• [Records contained in a dataset]:
________________
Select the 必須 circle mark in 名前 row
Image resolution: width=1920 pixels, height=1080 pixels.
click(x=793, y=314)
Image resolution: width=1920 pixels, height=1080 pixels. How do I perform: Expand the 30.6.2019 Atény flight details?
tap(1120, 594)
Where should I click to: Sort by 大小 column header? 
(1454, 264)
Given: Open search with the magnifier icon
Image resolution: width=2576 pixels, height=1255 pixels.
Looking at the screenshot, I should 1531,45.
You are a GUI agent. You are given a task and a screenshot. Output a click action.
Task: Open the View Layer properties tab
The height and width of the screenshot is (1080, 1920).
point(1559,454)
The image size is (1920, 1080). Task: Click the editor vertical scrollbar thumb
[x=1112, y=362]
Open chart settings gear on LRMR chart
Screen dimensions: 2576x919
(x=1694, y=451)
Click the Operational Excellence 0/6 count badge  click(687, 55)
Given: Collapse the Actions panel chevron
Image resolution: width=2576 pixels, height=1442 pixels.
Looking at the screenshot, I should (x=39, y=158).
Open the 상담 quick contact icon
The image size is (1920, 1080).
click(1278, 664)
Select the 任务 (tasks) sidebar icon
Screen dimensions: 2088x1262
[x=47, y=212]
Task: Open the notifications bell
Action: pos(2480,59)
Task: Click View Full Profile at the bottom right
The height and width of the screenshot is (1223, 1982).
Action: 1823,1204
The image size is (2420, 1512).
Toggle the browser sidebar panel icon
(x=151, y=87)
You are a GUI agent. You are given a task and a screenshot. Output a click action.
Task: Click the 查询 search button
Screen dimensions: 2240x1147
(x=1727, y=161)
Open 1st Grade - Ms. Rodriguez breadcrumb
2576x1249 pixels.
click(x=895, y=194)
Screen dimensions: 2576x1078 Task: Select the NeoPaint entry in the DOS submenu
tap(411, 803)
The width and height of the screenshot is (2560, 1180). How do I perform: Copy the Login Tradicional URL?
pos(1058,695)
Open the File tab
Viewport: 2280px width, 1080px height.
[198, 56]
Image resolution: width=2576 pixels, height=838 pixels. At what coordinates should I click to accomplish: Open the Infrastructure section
________________
• [Exercise directions]: Could you reproduce every entry above exactly as written?

• [Solution to this exercise]:
Select the 必須 circle mark in 名前 row
Image resolution: width=1920 pixels, height=1080 pixels.
click(x=793, y=314)
Image resolution: width=1920 pixels, height=1080 pixels. How do I perform: Expand the 30.6.2019 Atény flight details?
tap(1120, 594)
Where should I click to: Sort by 大小 column header? 
(1454, 264)
Given: Open search with the magnifier icon
Image resolution: width=2576 pixels, height=1255 pixels.
Looking at the screenshot, I should 1531,45.
You are a GUI agent. You are given a task and a screenshot. Output a click action.
Task: Open the View Layer properties tab
The height and width of the screenshot is (1080, 1920).
point(1559,454)
The image size is (1920, 1080). Task: Click the editor vertical scrollbar thumb
[x=1112, y=362]
Open chart settings gear on LRMR chart
Screen dimensions: 2576x919
(x=1694, y=451)
Click the Operational Excellence 0/6 count badge  click(687, 55)
Given: Collapse the Actions panel chevron
Image resolution: width=2576 pixels, height=1442 pixels.
Looking at the screenshot, I should (x=39, y=158).
Open the 상담 quick contact icon
The image size is (1920, 1080).
click(1278, 664)
Select the 任务 (tasks) sidebar icon
Screen dimensions: 2088x1262
[x=47, y=212]
Task: Open the notifications bell
Action: pos(2480,59)
Task: Click View Full Profile at the bottom right
The height and width of the screenshot is (1223, 1982).
Action: 1823,1204
The image size is (2420, 1512).
Toggle the browser sidebar panel icon
(x=151, y=87)
You are a GUI agent. You are given a task and a screenshot. Output a click action.
Task: Click the 查询 search button
Screen dimensions: 2240x1147
(x=1727, y=161)
Open 1st Grade - Ms. Rodriguez breadcrumb
2576x1249 pixels.
click(x=895, y=194)
Screen dimensions: 2576x1078 Task: Select the NeoPaint entry in the DOS submenu
tap(411, 803)
The width and height of the screenshot is (2560, 1180). How do I perform: Copy the Login Tradicional URL?
pos(1058,695)
Open the File tab
Viewport: 2280px width, 1080px height.
[198, 56]
Image resolution: width=2576 pixels, height=838 pixels. At what coordinates should I click to accomplish: Open the Infrastructure section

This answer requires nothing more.